História Completa

História dos Giants: Tentando Melhorar

Pressionado por imprensa e torcida, Wellington Mara estava desesperado para apagar o vexame dos últimos 15 anos e, mais especificamente, o da temporada anterior. Para isso, contratou George Young, ex-dirigentedos Colts. Dentre as missões de Young, estava a de reformular completamente a equipe, o que só poderia acontecer com a chegada de um novo quarterback. Para espanto geral, no draft daquele ano, o escolhido foi um jovem vindo de uma universidade minúscula, a Morehead State. Seu nome: Phil Simms. Após ter gastado o first pick com o jogador desconhecido, inúmeras vaias puderam ser ouvidas na torcida dos Giants, que gritava coisas como “Phill Who?” e outras críticas ao movimento feito. Ainda assim, o calouro conseguiu algumas boas performances em 1979, quase levando a equipe, depois de tanto tempo, à pós-temporada.

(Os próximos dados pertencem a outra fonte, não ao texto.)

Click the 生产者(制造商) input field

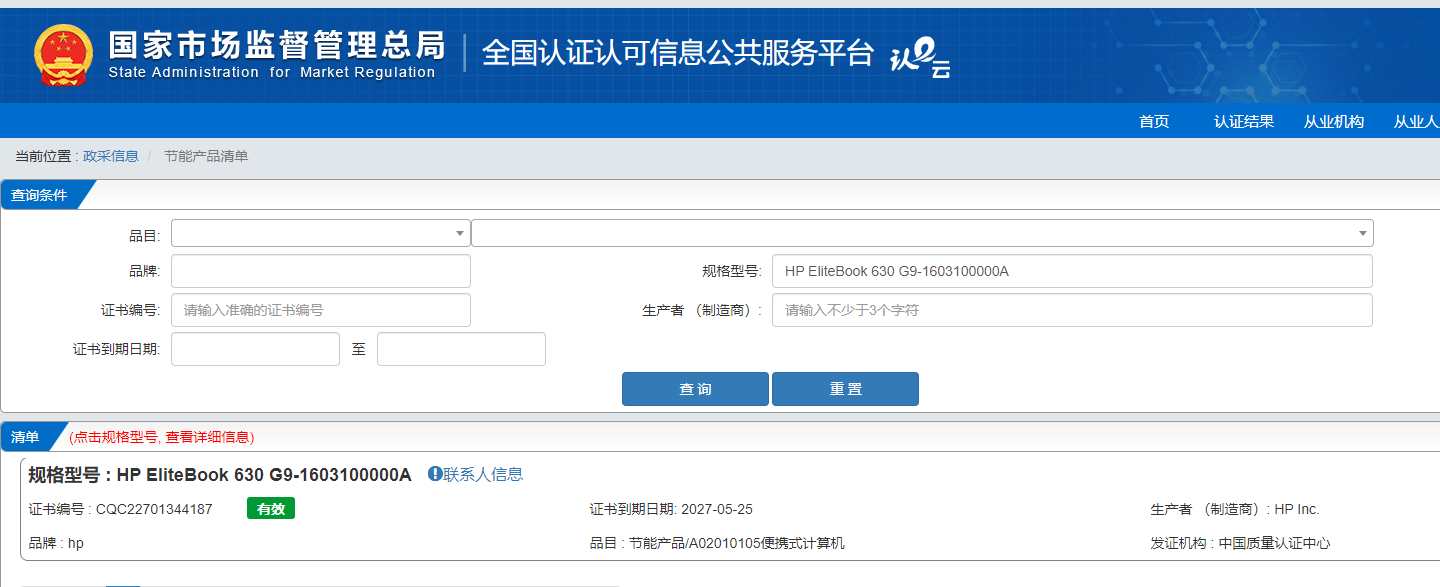tap(1071, 310)
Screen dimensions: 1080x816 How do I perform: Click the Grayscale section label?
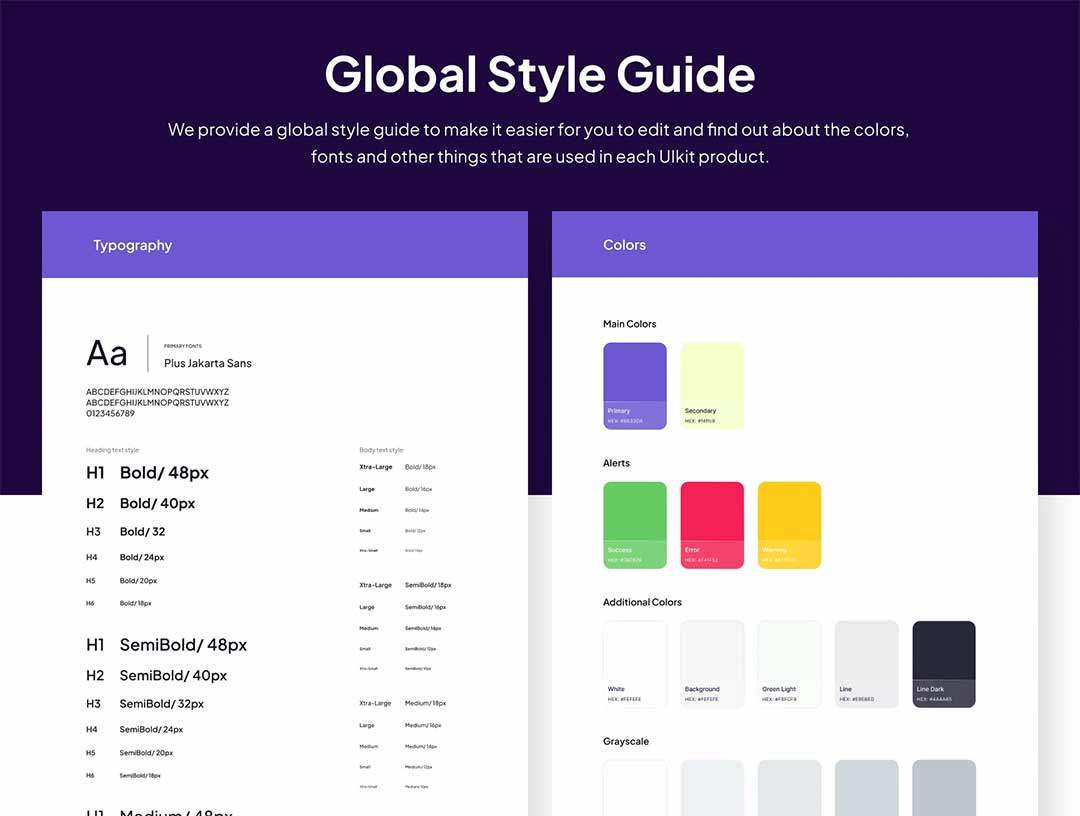[x=626, y=741]
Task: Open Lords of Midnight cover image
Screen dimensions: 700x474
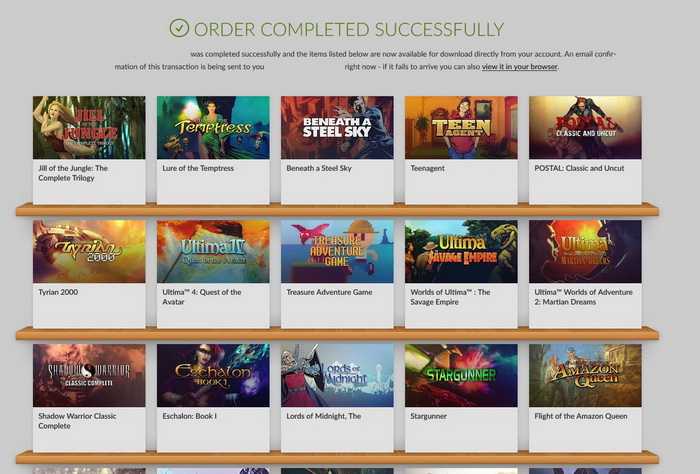Action: (x=338, y=375)
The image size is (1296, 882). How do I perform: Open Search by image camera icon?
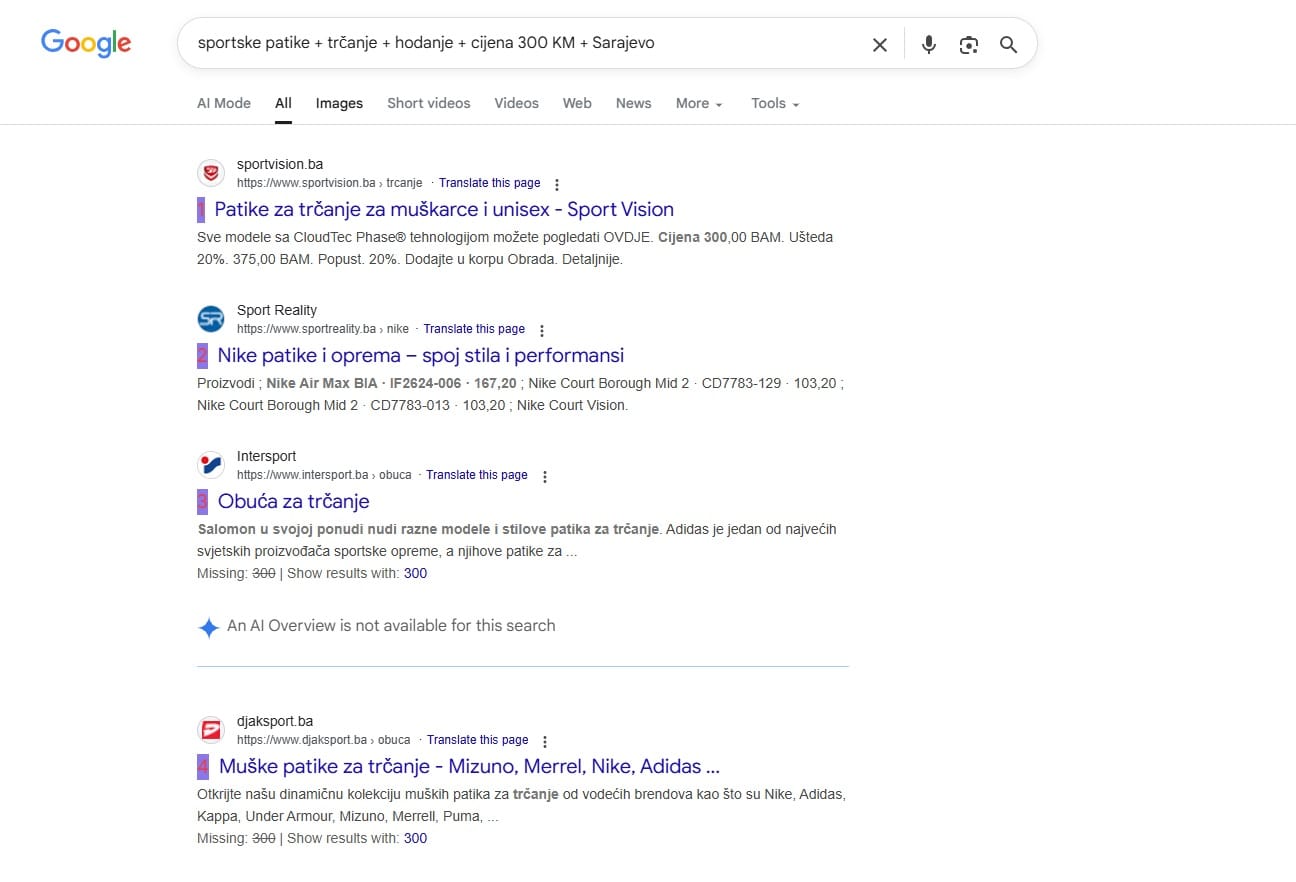(968, 44)
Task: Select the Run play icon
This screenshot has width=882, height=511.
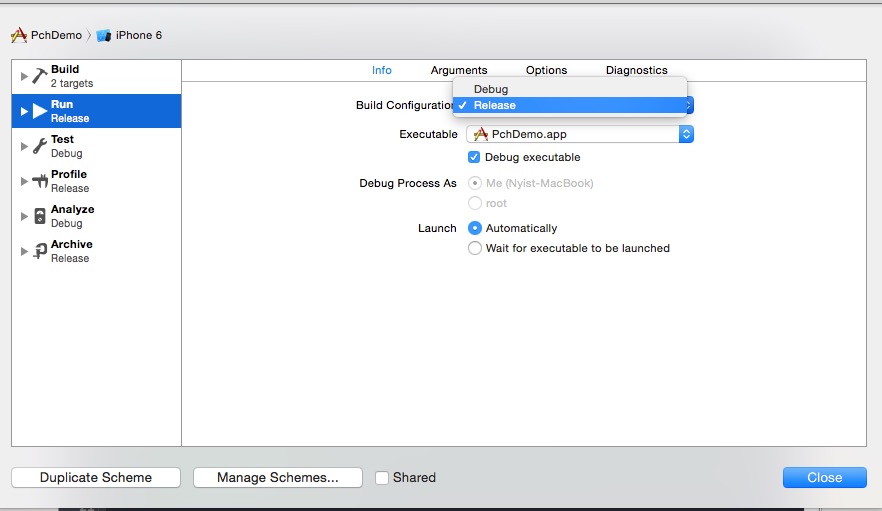Action: (x=40, y=111)
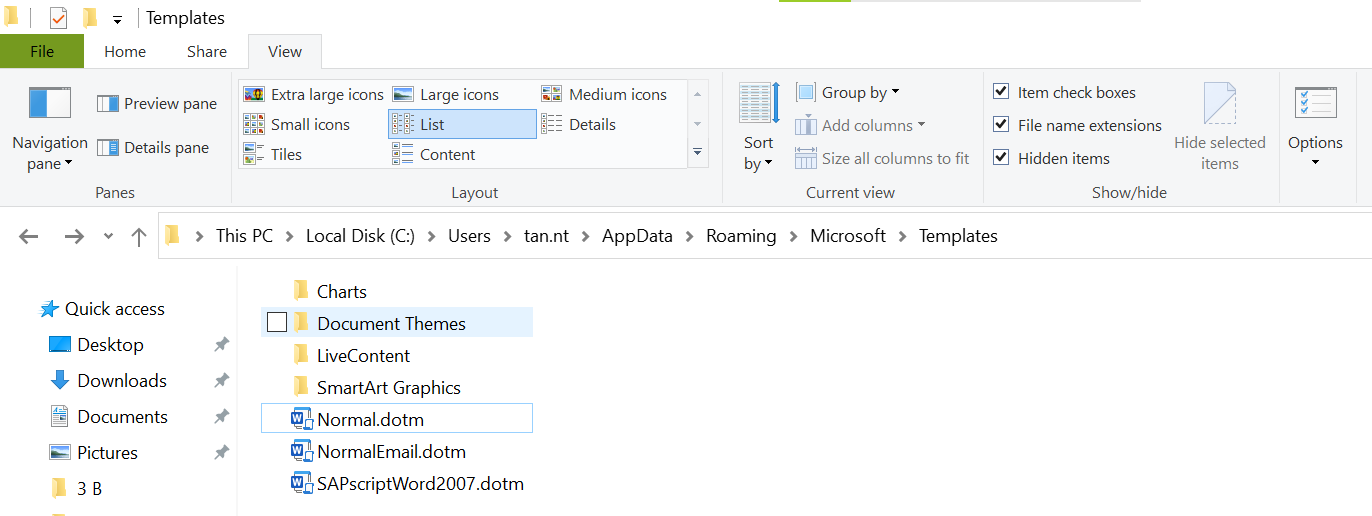1372x516 pixels.
Task: Switch layout to Details view
Action: 578,125
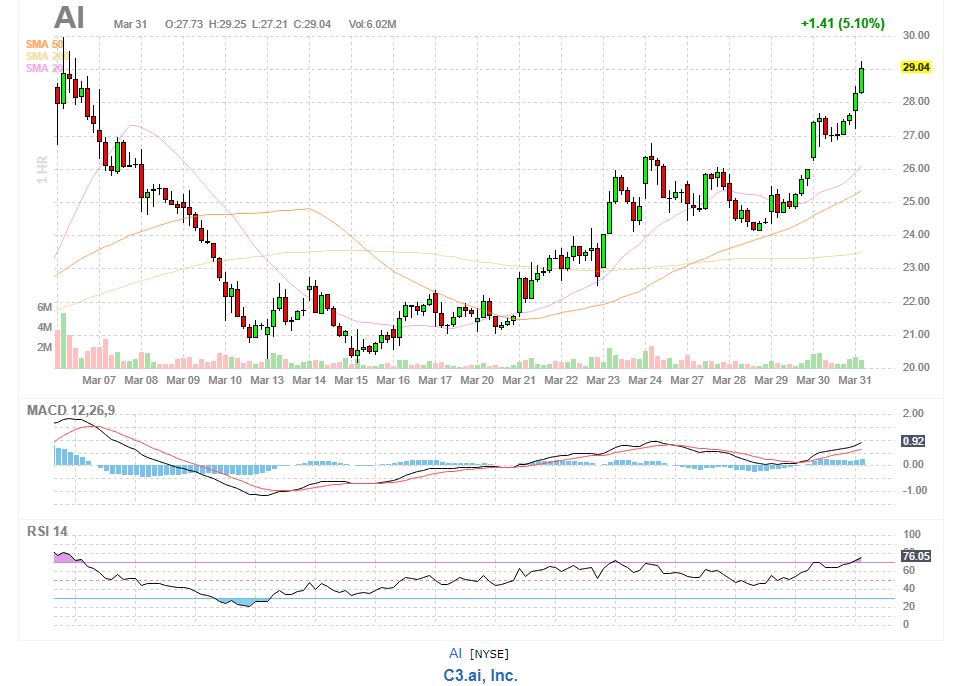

Chega a década de 1980 e o apelido de Simms muda para “Phill Boo”, em alusão às vaias que recebia após as diversas interceptações que lançou no seu segundo ano na NFL. O único momento importante do time, naquela temporada, foi uma vitória sobre o rival Dallas Cowboys, que provavelmente custou a ida deles a mais um Super Bowl.

Inconformado com a sua defesa, que cedeu inacreditáveis 425 pontos no ano anterior, Mara incumbiu Young de renovar o setor com jogadores de qualidade. Assim, com a segunda escolha do draft de 1981, foi escolhido um linebacker da modesta North Carolina, chamado Lawrence Taylor. E as mudanças foram imediatas. Eleito o melhor calouro e jogador de defesa já na temporada de estreia (algo inédito na história), L.T. comandou um setor que só permitiu 257 pontos aos adversários, liderando um grupo de linebackers que ficaria conhecido como “The Crunch Bunch“, formado por Taylor, Brad Van Pelt, Harry Carson e Brian Kelley. Após verdadeiras batalhas contra Cowboys e Eagles, o jovem time dos Giants finalmente chegava aos playoffs, após mais de uma década em branco. A equipe perderia o Divisional para o San Francisco 49ers, que viria a conquistar o Super Bowl daquela temporada, numa partida que foi de igual para igual até os instantes finais, quando a ótima equipe comandada pelo grande Joe Montana fez valer a sua experiência.

Em 1982, na tentativa de retornar à pós-temporada, os Giants se viram em situação complicada quando o QB Simms (renomeado para “Phill Ouch”, devido às suas várias contusões), lesionou o tornozelo e teve que ficar de fora de toda a temporada. Mesmo assim, por muito pouco os playoffs não se repetiram para o time. De qualquer forma, o treinador Ray Perkins resolveu pedir demissão para dirigir a equipe da Universidade do Alabama. Assim, foi promovido a head coach o então coordenador defensivo, Bill Parcels, o qual teve um ano desastroso na sua primeira temporada na função, com apenas 3 vitórias no campeonato. Young pensou seriamente em despedir o jovem treinador, mas, por fim, resolveu dar a ele mais uma chance, o que acabaria se mostrando a melhor decisão.

Simms recuperou a posição de QB titular em 1984, passando para 4.044 jardas e levando o time para a pós-temporada. Depois de uma emocionante vitória sobre o Los Angeles Rams, fora de casa, novamente o sonho de chegar a um Super Bowl pararia nos Niners de Montana, com uma derrota por 21-10 em San Francisco.

No ano seguinte, com a chegada do RB Joe Morris, o desempenho dos Giants foi ainda melhor. Chegando na pós-temporada, o time finalmente derrotou os 49ers, na primeira partida de playoff que jogaram em Meadowlands. Entretanto, a viagem para o Super Bowl mais uma vez foi adiada, com a derrota para os fortíssimos Bears, por 21-0.